TEXT BLOCK —
════════════════
The tale isn’t quite that simple, though. If you’re envisioning Dolley tearing the famous Gilbert Stuart portrait down as the Red Coats closed in and the curtains burned, well, that’s not quite what happened. Madison actually instructed an enslaved servant, 15-year-old Paul Jennings, to save the painting. “If not possible, destroy it: under no circumstance allow it to fall into the hands of the British,” she told him. The painting was 8 feet by 5 feet, so getting it off the wall was no easy task. With time running out, however, Jennings didn’t exactly have the luxury of carefully removing the frame from the wall and gently packing it away. Instead, he had to splinter the wood and cut the canvas out. It worked, and the painting was successfully smuggled out of the White House.

WikimediaCommons // Public Domain

All of that risk, all of that effort—and it turns out that the work was a mere copy. The original portrait of Washington—known as the Lansdowne portrait, because it was a gift for the Marquis of Lansdowne—was privately owned for decades. It’s believed that Stuart painted another three copies of this original work, and other artists painted more versions still to be hung in government offices across the country.

Some experts say the painting saved by Jennings on that chaotic night back in 1814 was one of these knock-offs. “The painting is not by Gilbert Stuart,” former National Portrait Gallery director Marvin Sadik told ARTnews in 1975.

Stuart himself didn’t do much to help clear up the matter. In 1802, he reportedly said, “I did not paint it, but I bargained for it.” His vague comment is open to interpretation: Some historians believe he was embarrassed by the quality of that particular copy and wasn’t too keen to claim it as his own. Others think that this copy was intended for (and already paid for by) Charles Pinckney, America's then-new minister to France. Stuart may have sold the painting to someone else, accepted a fee from both parties, then denied that he had anything to do with it in order to cover his tracks.

But whether the portrait saved by Dolley Madison and Paul Jennings was painted by Stuart’s hand or that of a lesser known artist, it was still just a copy of the original Lansdowne portrait. That original is usually on display at the National Portrait Gallery, not far from the version of the painting that was saved from the British—that copy is still displayed in the East Room of the White House. There’s one easy way to identify this particular iteration: The artist included a “typo” to set it apart from the others. If you look closely at the books by the table leg, you can see that one is titled The Constitution and Laws of the United Sates.
════════════════
EXCERPTED RECORDS —
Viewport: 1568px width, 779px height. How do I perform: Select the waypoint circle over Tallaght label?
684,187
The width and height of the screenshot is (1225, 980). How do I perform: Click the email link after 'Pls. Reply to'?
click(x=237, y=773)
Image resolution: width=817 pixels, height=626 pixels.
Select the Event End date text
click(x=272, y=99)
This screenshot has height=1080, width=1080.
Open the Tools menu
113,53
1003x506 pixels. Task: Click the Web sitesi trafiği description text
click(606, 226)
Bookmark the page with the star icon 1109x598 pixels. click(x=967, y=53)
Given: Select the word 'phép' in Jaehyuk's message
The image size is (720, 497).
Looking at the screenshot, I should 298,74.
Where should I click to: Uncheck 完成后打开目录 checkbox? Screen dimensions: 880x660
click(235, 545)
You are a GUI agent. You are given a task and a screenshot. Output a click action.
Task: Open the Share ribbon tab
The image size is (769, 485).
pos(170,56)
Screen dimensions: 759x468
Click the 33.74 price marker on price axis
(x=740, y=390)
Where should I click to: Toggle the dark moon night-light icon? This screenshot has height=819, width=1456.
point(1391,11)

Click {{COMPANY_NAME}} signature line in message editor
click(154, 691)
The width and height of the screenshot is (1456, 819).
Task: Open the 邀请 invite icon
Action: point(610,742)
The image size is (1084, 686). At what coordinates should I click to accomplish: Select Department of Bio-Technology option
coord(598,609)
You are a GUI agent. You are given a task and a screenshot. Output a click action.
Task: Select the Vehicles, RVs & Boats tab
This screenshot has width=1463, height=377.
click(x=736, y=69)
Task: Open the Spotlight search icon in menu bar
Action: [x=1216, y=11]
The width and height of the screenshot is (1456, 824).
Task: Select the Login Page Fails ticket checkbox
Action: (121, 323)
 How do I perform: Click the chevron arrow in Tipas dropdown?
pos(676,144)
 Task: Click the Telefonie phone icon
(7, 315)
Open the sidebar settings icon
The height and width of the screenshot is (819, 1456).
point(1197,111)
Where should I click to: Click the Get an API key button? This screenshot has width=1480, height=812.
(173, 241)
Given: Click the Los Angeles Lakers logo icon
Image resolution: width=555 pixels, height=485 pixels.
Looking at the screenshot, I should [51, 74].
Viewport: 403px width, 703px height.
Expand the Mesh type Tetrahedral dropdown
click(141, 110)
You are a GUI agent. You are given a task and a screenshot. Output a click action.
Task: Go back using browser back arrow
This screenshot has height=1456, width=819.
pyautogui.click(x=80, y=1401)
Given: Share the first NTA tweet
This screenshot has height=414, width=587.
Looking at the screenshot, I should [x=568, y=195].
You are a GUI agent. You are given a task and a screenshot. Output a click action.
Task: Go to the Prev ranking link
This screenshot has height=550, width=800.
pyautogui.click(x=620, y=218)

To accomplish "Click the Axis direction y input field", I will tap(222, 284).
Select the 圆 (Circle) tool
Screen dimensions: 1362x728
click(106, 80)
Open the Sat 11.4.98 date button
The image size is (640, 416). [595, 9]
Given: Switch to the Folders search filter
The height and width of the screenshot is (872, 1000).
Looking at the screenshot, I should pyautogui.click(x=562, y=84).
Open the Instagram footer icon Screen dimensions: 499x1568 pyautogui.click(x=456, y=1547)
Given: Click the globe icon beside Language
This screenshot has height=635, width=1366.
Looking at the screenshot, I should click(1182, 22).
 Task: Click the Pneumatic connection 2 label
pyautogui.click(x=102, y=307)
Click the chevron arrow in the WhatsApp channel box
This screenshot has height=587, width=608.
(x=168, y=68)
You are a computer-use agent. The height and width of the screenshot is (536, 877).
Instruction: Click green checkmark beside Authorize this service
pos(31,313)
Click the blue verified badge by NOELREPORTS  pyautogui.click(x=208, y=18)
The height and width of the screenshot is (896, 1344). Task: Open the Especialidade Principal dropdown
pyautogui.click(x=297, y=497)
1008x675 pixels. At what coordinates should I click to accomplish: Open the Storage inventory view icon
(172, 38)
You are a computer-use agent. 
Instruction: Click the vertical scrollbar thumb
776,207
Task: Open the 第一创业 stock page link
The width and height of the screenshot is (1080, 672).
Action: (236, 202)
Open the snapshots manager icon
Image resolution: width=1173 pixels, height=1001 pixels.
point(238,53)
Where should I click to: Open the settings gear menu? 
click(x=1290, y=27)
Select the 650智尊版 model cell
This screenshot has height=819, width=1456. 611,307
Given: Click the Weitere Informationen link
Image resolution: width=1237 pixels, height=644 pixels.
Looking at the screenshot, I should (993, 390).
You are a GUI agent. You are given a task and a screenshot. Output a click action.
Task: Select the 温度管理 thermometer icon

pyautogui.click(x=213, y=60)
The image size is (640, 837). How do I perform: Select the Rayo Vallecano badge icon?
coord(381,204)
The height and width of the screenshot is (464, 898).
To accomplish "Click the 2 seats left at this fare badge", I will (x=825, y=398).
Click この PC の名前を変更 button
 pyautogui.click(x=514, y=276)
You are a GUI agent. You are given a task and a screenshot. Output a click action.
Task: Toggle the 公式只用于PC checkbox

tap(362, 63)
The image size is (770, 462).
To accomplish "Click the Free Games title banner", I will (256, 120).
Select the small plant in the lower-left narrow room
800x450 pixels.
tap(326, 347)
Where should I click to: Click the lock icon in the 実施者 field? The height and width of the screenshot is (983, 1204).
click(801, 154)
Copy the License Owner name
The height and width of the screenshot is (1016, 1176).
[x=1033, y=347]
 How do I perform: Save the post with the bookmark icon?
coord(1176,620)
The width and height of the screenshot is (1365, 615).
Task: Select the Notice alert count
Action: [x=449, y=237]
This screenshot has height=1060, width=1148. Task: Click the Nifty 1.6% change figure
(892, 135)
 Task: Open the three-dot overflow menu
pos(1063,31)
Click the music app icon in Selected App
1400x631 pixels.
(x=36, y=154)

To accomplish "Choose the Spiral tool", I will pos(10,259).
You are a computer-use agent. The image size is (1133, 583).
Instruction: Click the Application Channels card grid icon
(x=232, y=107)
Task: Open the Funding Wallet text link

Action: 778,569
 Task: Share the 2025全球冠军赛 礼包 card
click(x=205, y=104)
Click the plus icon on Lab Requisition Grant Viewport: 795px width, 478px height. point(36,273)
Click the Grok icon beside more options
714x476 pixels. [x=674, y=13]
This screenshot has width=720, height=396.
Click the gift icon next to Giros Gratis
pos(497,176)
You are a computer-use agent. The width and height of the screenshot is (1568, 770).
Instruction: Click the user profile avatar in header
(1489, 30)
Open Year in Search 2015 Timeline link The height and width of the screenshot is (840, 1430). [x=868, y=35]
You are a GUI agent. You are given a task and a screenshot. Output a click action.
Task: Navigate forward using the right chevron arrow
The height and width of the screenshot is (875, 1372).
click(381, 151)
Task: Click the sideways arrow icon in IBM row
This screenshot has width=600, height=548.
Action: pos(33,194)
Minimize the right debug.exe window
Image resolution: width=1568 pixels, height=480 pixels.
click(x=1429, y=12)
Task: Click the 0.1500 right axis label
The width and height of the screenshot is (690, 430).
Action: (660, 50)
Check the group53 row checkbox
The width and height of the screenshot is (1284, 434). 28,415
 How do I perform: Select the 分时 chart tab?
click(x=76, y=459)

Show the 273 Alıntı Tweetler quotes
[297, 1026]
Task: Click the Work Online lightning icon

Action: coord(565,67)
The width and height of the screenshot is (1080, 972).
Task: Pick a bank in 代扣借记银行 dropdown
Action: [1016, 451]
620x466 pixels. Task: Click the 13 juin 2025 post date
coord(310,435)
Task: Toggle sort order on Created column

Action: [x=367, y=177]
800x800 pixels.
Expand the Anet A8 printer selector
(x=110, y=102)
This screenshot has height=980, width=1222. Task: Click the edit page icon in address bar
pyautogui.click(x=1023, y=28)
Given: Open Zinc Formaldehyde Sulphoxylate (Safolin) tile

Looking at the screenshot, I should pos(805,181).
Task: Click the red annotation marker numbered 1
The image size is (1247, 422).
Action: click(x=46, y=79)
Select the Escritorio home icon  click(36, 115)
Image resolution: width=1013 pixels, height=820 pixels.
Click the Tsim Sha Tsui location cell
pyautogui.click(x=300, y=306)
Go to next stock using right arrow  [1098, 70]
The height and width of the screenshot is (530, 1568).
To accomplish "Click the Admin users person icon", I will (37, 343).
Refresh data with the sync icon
════════════════
WRITTEN REQUEST — List every person the text on the Washington portrait names with both a first name and a last name.

RESPONSE BELOW —
Gilbert Stuart
Paul Jennings
Marvin Sadik
Charles Pinckney
Dolley Madison